All of this, claims author Declan Kiberd, an Anglo-Irish literature professor at Dublin’s University College, is contrary to James Joyce’s original intentions. He believes that the obsessive focus on the minutiae and hidden references in the text has obscured what makes Ulysses a truly great book. The academic focus on unraveling the alleged mysteries that Joyce laced within the story is like studying the proverbial tree while letting the rich, lustrous forest go unnoticed. Ulysses and Us: The Art of Everyday Life in Joyce’s Masterpiece is Kiberd’s attempt to reframe the discussion of this profoundly wise novel, and to provide his readers with a method of proselytizing for Joyce, for penetrating that reputation for difficulty, and making it clear that Ulysses is not meant for perusal in ivory towers, but in pubs and parlors as well.

Ulysses is an exceptional book about a common man, Leopold Bloom, tracing his Dublin wanderings over a single day. In Bloom, Joyce glorifies (some might say deifies) the trappings of everyday life, the personal interactions, the meals, the drinks, the emotional entanglements and domestic tremors that reverberate in our thoughts as we live our lives. It’s a Modernist experiment, taking the classical epic (in this case, The Odyssey) and turning it inside out. Instead of following aristocratic kings and warriors, Joyce has selected a normal man as his hero and portrays his daily routine as an epic every bit as powerful and worthy of examination as that of an Odysseus or Achilles. Where modern study of Bloom’s day has gone awry, however, is that it feels it necessary to elevate Joyce’s story, to identify the high-minded elements that could make it worthy of serious critique.

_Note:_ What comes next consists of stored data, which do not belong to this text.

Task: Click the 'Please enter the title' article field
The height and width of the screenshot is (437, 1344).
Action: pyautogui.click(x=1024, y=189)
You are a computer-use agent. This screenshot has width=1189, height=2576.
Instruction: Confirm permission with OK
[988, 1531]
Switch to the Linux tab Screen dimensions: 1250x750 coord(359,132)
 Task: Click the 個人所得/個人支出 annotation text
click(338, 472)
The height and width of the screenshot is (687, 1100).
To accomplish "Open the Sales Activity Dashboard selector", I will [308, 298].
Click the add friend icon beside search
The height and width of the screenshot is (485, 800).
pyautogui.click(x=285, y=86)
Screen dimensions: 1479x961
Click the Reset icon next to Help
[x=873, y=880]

This approach does not truly grasp Joyce’s intentions, contests Kiberd, and proper evaluation of Ulysses must not concentrate on the slivers of intellectualism — personified by Stephen — but rather on the broader (in every sense of the term) lessons of Bloom. In Ulysses and Us, Kiberd identifies the fundamental forces at work in Bloom’s day, the simple, automatic actions he undertakes that can help readers identify with his life. Joyce, in correspondence following the publication of Ulysses, drew parallels between his unnamed chapters and segments of The Odyssey, and those supplementary titles (“Proteus”, “Oxen of the Sun”, etc.) have often driven interpretations of the narrative. Kiberd believes that, while helpful, those headings have narrowed and pre-framed the reading of the text in a manner that Joyce never intended. In his walkthrough of the story, Kiberd instead introduces a broad concept that encapsulates the main action of the chapter, such as “Waking”, “Eating”, “Singing”, and “Ogling”. These titles help bring the story of Ulysses back to the earth, without the lofty implications that come along with the Homeric taxonomy.

Kiberd’s analysis of the text is weighty and definitely requires a rough familiarity with Ulysses, and perhaps Modernism in general. Ulysses and Us, then, is not an introduction to the great book, but rather a postmortem, a collection of insightful essays intended to help readers refine and contextualize their thoughts after a read through of the novel. It’s also a tool to be used by those readers to go forth and spread the word about Ulysses, to be able to convey the importance and universality of the text to others, to help turn the tide against the impression that it is a work untouchable by all but only the most pretentious literary types.

In this, Kiberd is quite successful. Ulysses is a very difficult book, but when one takes the time to identify and understand its broader story, and how it relates to the most common human experiences, what might have seemed like an impossible and frivolous undertaking gains a new importance, a new vitality. Kiberd gives Ulysses new life, and encourages those who have been lucky enough to experience the wisdom of Leo Bloom to spread the good news.